EXERCISE DIRECTIONS:
Hand back, word for word, the lines from the one containing "The height and" to the end of the records, both included, and leave out pictures.

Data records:
:::

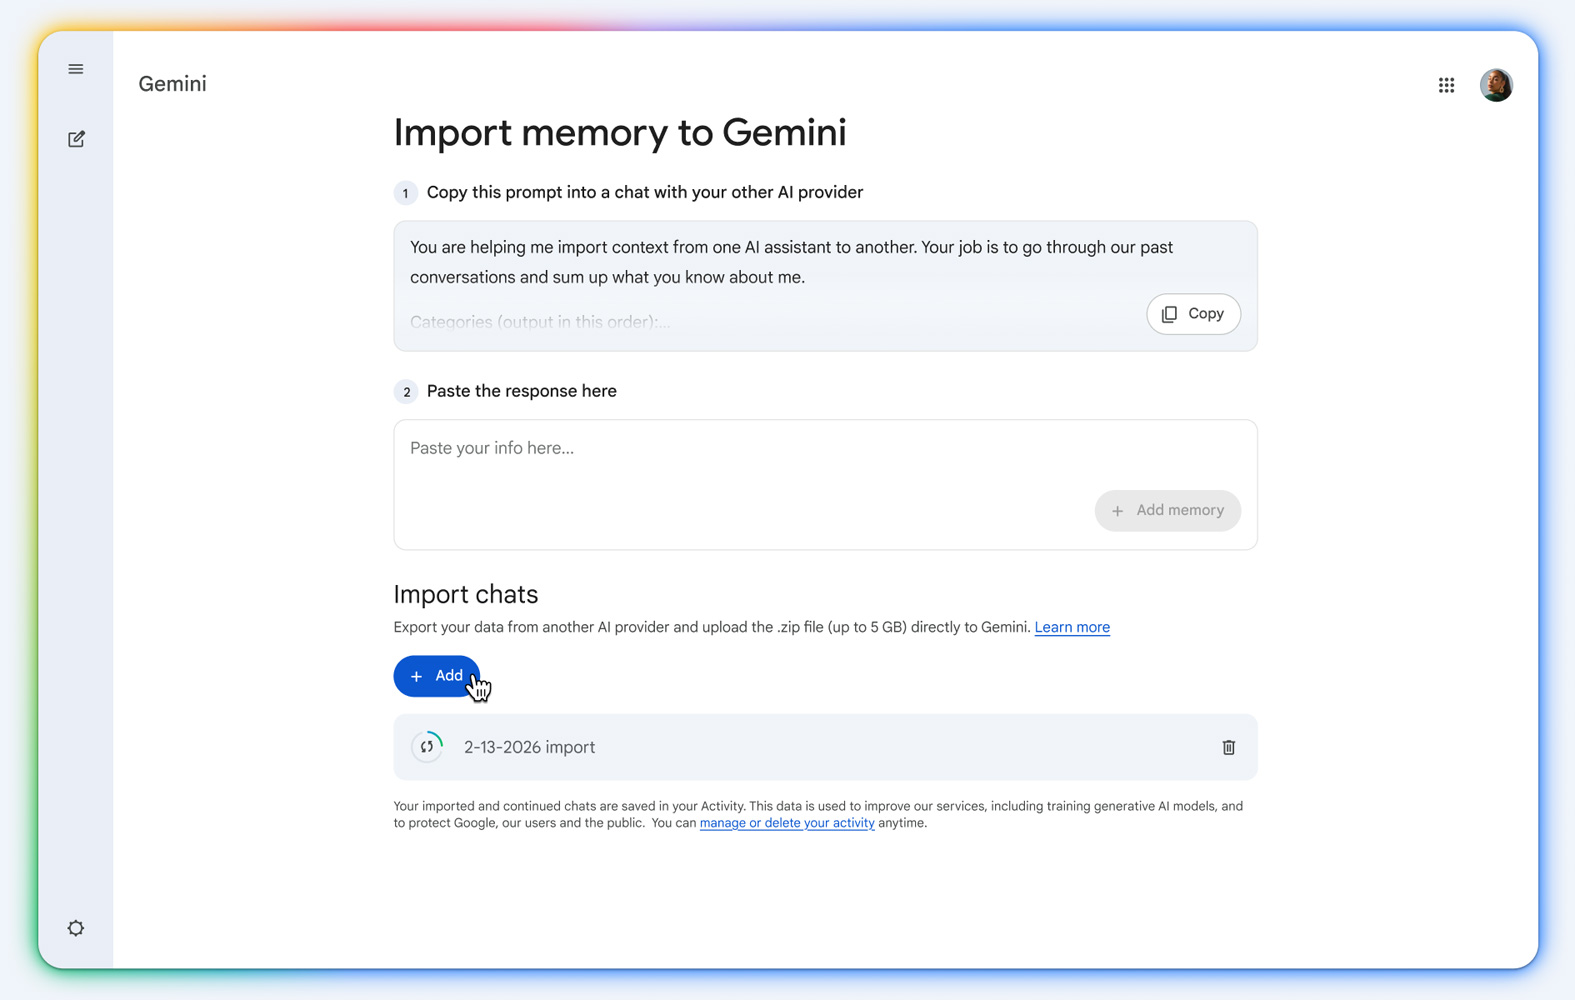Click the circular progress indicator on the import

427,746
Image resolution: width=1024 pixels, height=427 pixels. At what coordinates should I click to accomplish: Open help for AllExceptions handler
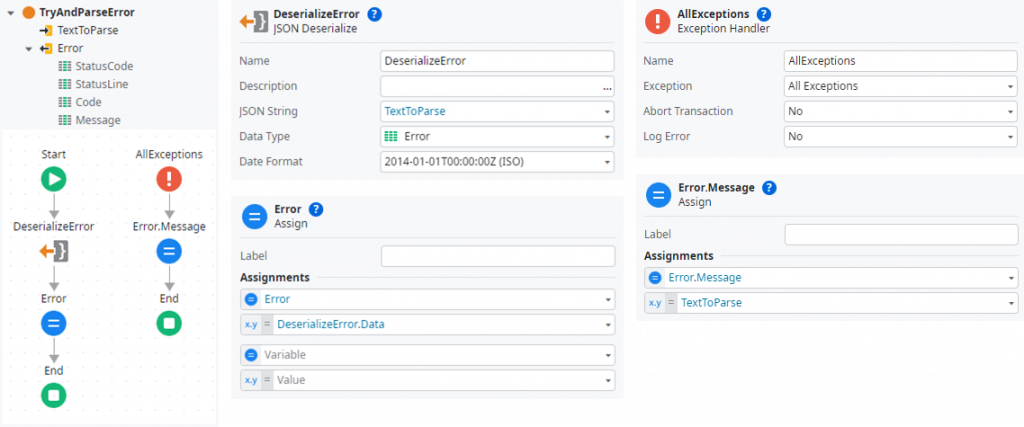(x=764, y=14)
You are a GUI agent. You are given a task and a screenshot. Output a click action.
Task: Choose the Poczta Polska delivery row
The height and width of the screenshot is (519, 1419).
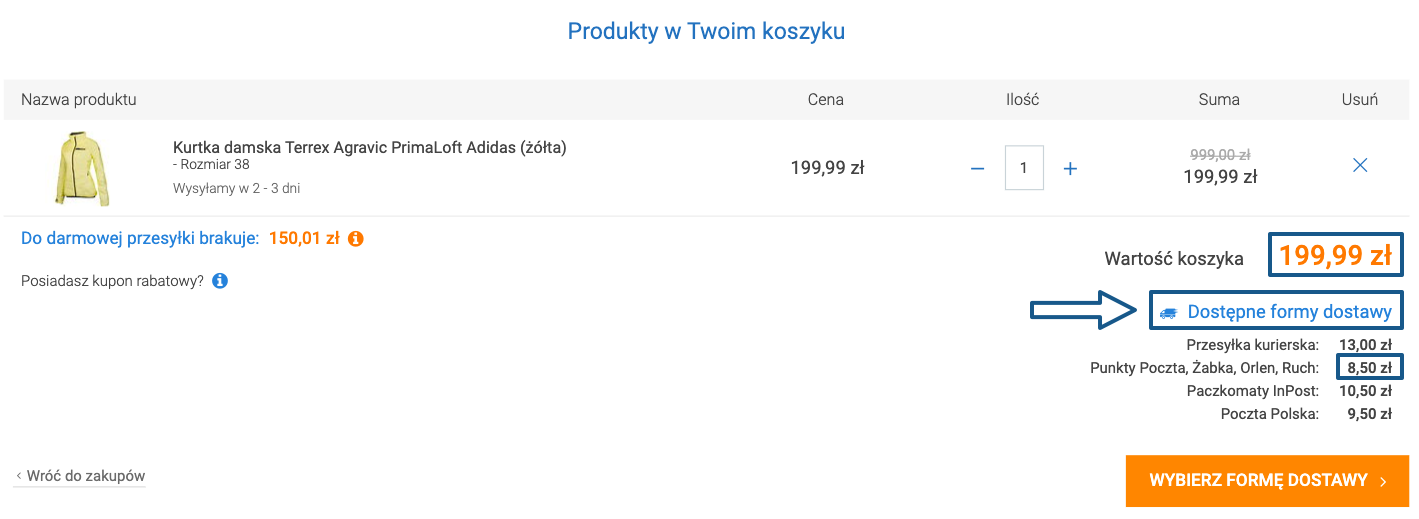[1269, 414]
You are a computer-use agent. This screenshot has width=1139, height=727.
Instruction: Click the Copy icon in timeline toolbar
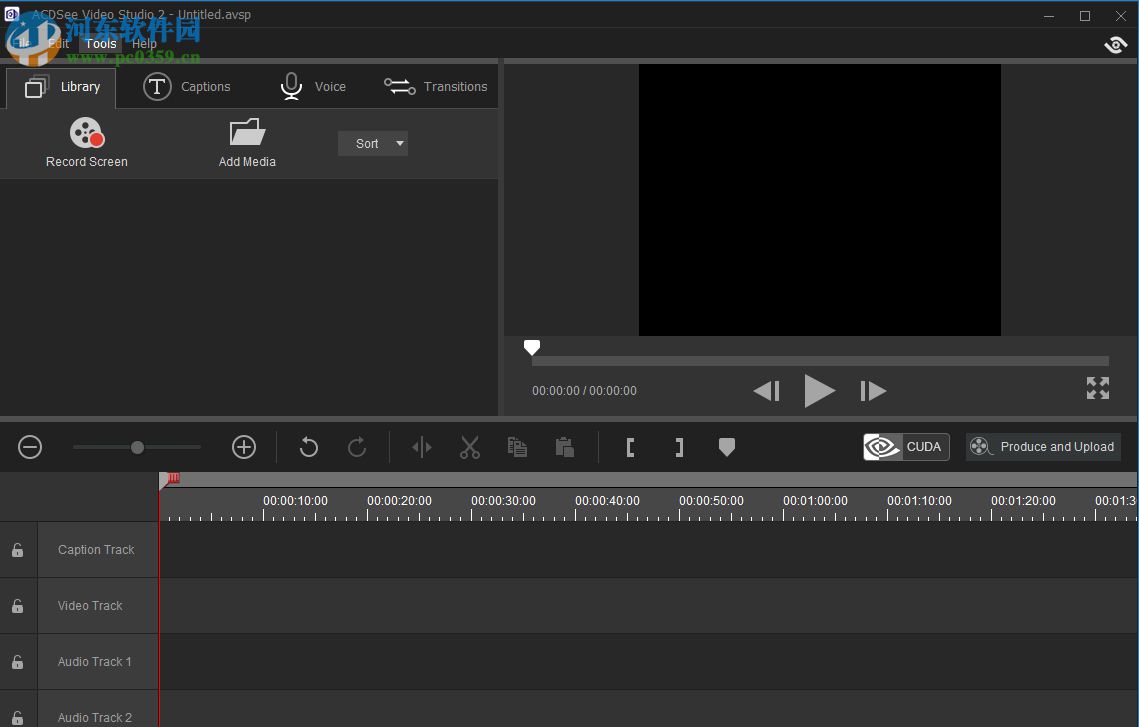coord(517,447)
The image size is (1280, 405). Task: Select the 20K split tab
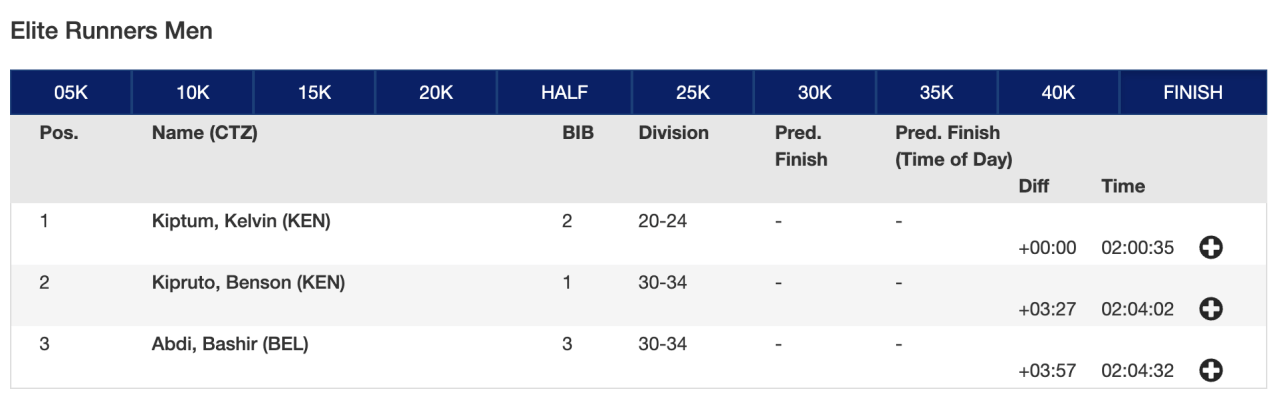pos(436,93)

:::

TASK RESPONSE:
The height and width of the screenshot is (519, 1419).
[1269, 414]
You are a computer-use agent. This screenshot has width=1139, height=727.
Instruction: Click the Copy icon in timeline toolbar
coord(517,447)
The image size is (1280, 405). Task: Select the 20K split tab
pos(436,93)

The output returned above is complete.